Organizations must evaluate cyber security not just from the context of their own security, but also from the context of geopolitics and technological evolution. For organizations considering expanding overseas or those with a significant foreign presence, below are security measures to consider implementing:

• Assess where data is held, how it might be impacted by incoming regulations and whether the data can be moved to another jurisdiction.

• Consider the security and surveillance implications of trading with nations practising internet censorship.

• Ensure countries of origin are considered when onboarding new suppliers. Perform a regular threat assessment of existing suppliers to understand if there is any change in their threat quotient. Evaluate such partnerships with increased vigilance and frequency.

• Leverage threat intelligence to enhance monitoring and response abilities.
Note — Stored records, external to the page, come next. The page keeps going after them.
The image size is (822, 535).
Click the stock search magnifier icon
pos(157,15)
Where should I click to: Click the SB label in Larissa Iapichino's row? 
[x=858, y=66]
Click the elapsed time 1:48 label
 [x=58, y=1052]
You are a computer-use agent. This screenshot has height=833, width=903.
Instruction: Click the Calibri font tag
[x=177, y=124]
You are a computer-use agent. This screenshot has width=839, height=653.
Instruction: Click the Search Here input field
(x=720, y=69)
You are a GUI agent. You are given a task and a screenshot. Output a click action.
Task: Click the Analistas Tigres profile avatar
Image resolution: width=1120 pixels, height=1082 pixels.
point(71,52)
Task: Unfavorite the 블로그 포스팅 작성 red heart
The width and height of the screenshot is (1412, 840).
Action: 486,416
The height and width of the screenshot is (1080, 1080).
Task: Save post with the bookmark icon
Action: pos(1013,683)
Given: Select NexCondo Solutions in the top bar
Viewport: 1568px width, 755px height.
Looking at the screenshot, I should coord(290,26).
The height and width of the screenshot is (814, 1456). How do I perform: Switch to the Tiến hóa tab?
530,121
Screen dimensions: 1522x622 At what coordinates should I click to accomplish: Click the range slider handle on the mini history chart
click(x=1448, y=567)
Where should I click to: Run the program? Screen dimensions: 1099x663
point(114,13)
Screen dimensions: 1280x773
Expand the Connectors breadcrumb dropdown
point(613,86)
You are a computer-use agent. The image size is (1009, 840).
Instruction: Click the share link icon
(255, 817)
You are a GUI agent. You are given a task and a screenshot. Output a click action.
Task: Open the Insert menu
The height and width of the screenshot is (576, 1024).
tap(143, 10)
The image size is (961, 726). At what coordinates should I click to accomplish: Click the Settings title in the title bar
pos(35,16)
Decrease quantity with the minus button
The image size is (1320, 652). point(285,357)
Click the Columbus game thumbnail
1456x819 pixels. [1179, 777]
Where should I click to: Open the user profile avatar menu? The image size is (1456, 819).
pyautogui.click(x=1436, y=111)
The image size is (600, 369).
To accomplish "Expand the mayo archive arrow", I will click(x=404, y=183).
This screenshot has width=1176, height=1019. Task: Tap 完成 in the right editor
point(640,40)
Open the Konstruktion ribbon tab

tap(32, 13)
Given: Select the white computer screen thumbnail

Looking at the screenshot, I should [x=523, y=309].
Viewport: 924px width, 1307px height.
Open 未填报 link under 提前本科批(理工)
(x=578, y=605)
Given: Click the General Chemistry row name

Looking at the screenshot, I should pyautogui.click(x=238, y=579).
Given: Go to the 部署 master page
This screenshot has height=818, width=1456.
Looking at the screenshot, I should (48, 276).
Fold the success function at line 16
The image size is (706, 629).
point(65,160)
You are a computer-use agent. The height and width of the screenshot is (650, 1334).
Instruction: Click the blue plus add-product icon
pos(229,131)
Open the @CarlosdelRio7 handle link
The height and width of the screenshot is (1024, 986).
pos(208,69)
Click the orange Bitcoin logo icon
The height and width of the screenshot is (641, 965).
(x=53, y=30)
Monitor business indicators and brand reputation in overseas markets as these can help detect potential attacks or problems early on.

• Review threat detection capabilities from an espionage scenario. Improve breach detection and incident management capabilities.

• Build a culture of security, so that employees are not influenced by disinformation and keep security in mind whenever making any business decisions, especially if this involves an overseas location.

• Source security and legal advisors that can provide guidance on navigating international data regulations.

It’s no secret that there is significant political uncertainty surrounding Ukraine, Russia, Taiwan, the UK, the US and others. Even the smallest incident can weaken international relations and the global economy. Factors, such as climate change, natural disasters, economic approaches and technological choices will drive nations down different, perhaps conflicting, paths. Security teams must recognize these evolving threats from a political and technological perspective and proactively introduce mitigations to make organizations more resilient to current uncertainties.